▶ **Texte présenté**
===

Les Mandchous (en chinois Manzhou 滿洲, en mandchou manju) étaient une fédération de diverses tribus vivant dans ce qui est aujourd’hui les provinces chinoises du Liaoning, du Jilin et du Heilongjiang, une région appelée en conséquence Mandchourie. Le chef de la fédération mandchoue, Nurhaci (titres posthumes Qing Taizu 清太祖, r. 1616-1626, en chinois Nu’erhachi 努爾哈赤), fondateur de la dynastie dite des Jin ultérieurs 後金 (fondée en 1616, appelée Qing 清 après 1636), défia la dynastie régnante des Ming 明 (1368-1644) dès la fin du XVIe siècle. Avec l’effondrement de la dynastie Ming en 1644 après une série de rébellions et la conquête de Pékin par Li Zicheng 李自成 (1606-1645), les Mandchous ont saisi l’occasion de conquérir le nord de la Chine, puis ont avancé vers le sud, en tant qu’héritiers des Ming. Leur dynastie Qing 清 (1644-1911) fut la dernière dynastie de conquête (après les Wei du Nord 北魏, 386-534, Liao 遼, 907-1125, Jin 金, 1115-1234, et Yuan 元, 1279-1368), et aussi la dernière dynastie impériale de Chine.

===

▶ **Objectif de l'exercice**
Selon le texte sur les Mandchous, pourquoi la région des actuelles provinces du Liaoning, du Jilin et du Heilongjiang est-elle appelée Mandchourie ?

▶ **Jeu de données**
===

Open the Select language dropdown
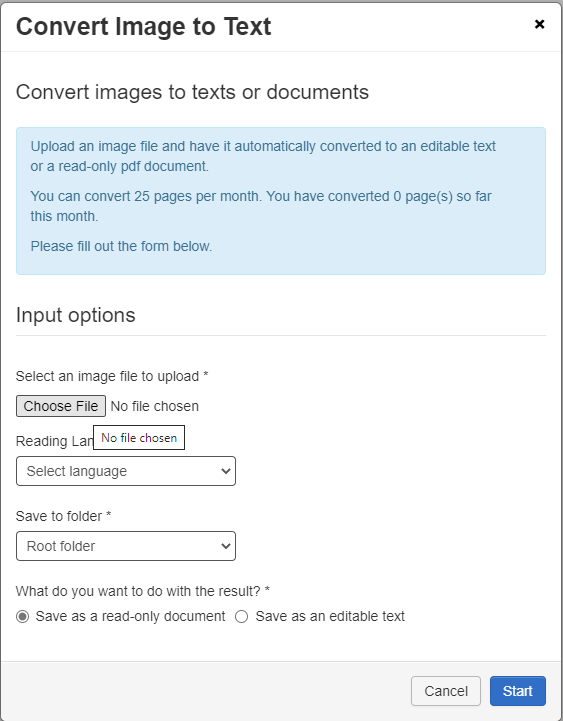563x721 pixels. point(126,471)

===

▶ **Solution proposée**
Elle porte ce nom parce que c'est là que vivait la fédération de tribus des Mandchous. Le texte dit qu'elle est appelée « en conséquence » Mandchourie.